General information
- Location: Moscow Russia
- Coordinates: 55°51′00″N 37°33′09″E﻿ / ﻿55.85°N 37.5525°E
- System: October Railway platform
- Owner: Russian Railways
- Operator: October Railway
- Platforms: 2
- Tracks: 4
- Connections: Likhobory;

Construction
- Structure type: At-grade

Other information
- Fare zone: 2

History
- Opened: 1946
- Former names: NATI

Services
| Preceding station | Russian Railways |  |  | Following station |
| Mosselmash towards Tver |  | Leningradsky Suburban |  | Petrovsko-Razumovskaya towards Moscow Leningradsky |
| Preceding station | Moscow Central Diameters |  |  | Following station |
Proposed
| Mosselmash towards Kryukovo |  | Line D3 |  | Petrovsko-Razumovskaya towards Ippodrom |

Location

= Likhobory railway station =

Railway station in Moscow, Russia

Likhobory (Лихоборы; NATI until 2020) is a station on the main course (Moscow — Saint Petersburg) of the October railway, located in northwest Moscow.

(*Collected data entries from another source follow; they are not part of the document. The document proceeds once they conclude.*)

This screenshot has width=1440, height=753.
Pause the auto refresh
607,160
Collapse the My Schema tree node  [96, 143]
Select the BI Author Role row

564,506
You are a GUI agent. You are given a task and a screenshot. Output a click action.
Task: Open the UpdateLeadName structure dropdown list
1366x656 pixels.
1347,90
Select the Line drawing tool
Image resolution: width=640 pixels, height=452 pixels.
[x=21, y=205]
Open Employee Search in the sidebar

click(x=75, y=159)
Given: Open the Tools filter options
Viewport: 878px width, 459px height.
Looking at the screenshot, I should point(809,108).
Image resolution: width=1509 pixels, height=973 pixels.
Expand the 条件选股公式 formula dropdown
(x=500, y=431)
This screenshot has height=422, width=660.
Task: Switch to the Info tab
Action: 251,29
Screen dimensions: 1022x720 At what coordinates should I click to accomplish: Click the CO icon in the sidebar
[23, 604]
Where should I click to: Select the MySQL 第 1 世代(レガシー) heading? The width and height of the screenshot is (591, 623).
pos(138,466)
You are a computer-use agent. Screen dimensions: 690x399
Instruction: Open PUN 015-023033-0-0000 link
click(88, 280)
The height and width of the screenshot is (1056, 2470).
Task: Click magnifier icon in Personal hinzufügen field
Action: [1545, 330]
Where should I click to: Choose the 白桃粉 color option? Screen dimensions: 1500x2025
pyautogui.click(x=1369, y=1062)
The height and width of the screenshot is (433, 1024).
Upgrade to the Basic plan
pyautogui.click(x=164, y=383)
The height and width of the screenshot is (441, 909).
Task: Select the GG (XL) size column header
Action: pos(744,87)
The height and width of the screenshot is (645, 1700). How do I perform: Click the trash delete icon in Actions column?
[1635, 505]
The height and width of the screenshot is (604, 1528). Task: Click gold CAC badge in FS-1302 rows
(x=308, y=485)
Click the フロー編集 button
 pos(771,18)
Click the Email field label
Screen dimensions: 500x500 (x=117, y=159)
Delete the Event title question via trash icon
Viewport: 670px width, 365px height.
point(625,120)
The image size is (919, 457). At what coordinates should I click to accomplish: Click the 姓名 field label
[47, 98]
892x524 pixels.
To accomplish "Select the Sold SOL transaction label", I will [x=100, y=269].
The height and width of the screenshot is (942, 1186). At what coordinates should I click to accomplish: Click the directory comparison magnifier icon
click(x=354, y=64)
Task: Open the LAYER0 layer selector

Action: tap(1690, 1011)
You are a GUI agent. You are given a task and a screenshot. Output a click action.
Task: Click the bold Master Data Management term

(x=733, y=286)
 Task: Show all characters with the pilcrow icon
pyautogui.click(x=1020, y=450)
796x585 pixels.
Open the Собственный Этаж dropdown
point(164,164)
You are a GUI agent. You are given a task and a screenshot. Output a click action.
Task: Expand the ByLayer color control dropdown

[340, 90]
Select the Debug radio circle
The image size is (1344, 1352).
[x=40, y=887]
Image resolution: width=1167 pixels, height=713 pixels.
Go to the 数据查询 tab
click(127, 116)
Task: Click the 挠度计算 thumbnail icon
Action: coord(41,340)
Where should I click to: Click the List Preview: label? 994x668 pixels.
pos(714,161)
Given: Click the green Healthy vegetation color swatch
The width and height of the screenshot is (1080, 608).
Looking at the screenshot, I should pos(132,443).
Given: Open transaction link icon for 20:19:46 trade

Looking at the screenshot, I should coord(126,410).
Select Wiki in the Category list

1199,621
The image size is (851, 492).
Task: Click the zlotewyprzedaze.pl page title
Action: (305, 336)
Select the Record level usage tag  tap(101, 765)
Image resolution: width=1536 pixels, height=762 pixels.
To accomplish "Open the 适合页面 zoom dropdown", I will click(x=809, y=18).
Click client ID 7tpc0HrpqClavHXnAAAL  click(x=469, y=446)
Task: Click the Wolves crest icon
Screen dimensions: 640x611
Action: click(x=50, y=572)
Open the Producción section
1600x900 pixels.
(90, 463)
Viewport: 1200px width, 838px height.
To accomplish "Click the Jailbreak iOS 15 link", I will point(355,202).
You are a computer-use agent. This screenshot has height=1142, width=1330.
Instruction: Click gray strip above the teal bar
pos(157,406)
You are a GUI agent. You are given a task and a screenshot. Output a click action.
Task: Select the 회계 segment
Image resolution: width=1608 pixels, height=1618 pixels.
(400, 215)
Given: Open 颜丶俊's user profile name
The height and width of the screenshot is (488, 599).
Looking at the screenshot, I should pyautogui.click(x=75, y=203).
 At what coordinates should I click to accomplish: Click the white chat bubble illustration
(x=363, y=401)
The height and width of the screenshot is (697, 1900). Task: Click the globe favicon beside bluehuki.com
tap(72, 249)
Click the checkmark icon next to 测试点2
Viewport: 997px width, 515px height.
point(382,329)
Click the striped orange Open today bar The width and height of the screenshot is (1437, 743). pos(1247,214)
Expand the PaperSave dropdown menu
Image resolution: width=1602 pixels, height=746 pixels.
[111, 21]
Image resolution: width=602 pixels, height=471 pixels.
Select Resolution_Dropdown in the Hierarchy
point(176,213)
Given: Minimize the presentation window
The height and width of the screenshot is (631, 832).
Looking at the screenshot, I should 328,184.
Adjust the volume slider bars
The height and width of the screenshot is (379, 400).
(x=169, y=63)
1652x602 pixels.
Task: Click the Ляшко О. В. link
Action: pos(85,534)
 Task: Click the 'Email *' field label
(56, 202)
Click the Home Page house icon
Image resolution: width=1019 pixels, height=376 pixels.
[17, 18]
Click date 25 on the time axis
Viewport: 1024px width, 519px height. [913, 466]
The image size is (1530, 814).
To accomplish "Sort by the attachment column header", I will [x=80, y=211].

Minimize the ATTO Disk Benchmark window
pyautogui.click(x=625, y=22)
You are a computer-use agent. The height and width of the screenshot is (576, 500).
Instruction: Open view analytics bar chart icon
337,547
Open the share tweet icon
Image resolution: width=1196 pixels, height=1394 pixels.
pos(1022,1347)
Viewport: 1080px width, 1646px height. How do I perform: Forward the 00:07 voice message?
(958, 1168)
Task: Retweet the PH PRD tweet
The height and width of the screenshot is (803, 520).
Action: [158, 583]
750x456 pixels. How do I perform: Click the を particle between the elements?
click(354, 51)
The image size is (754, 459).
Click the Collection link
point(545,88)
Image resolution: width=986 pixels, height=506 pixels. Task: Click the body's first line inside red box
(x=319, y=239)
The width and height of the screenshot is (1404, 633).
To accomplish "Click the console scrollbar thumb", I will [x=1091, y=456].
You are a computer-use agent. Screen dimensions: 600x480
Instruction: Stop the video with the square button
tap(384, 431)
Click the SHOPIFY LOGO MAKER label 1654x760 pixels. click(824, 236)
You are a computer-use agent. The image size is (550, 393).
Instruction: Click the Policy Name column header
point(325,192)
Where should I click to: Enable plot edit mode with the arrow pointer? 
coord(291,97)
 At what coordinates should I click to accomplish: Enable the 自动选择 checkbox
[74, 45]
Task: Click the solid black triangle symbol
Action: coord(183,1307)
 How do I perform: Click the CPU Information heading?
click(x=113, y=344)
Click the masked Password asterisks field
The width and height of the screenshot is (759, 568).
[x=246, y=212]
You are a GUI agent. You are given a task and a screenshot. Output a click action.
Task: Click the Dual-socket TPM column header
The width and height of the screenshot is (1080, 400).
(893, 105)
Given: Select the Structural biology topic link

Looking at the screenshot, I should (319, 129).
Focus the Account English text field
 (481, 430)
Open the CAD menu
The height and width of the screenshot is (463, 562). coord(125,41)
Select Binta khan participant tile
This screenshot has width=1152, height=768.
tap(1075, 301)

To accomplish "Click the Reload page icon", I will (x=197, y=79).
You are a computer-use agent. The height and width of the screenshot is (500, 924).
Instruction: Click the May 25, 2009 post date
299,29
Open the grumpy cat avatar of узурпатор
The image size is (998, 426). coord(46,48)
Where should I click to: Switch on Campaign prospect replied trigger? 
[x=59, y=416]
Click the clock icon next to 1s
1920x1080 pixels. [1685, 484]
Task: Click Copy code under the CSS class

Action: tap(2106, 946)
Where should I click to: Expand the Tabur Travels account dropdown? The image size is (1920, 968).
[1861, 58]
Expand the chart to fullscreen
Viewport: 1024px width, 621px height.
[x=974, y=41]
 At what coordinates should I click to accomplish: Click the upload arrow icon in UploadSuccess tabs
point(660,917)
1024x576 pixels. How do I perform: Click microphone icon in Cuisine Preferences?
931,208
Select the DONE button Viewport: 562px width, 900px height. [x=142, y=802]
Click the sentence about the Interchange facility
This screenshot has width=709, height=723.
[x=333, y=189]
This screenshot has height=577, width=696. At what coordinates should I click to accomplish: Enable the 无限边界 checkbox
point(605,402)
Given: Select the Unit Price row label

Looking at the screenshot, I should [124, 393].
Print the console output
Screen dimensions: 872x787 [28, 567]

The station consists of two side passenger platforms connected by a pedestrian overpass. Initially, there was a platform on the third (central) track with a length of 4 cars, but it was used only when the traffic on the adjacent track was completely closed, and in 2010 it was dismantled. There is a transfer to the Likhobory station of the Moscow Central Circle. On January 30, 2020, a covered passage between the two stations was opened.

== History ==
The stopping point was built in 1946 and named NATI after the Scientific Automotive Institute (NAMI) located nearby, which from 1931 to 1946 was called the Scientific Automobile and Tractor Institute (NATI).

In 2011–2014, due to the construction of the fourth main track, the station was completely rebuilt. Second platform (from Moscow) was dismantled and replaced with a temporary wooden one. From October 2012 to April 2014, the station was completely closed.

In June 2018, a Likobory depot of the Metro Line 10 was opened near the station. In February 2020, the stopping point NATI was renamed "Likhobory" following the opening of a new passage to the MCC station of the same name.

== Service ==
The station is located in a former industrial area; before the opening of the Likhobory MCC station, only a small part of the trains stopped at NATI. After the opening of the MCC, from December 2016 all suburban trains stops there except for the Lastochka express trains Moscow — Kryukovo and Moscow — Tver.

In 2022 Likhobory will be included in MCD 3 suburban rail line.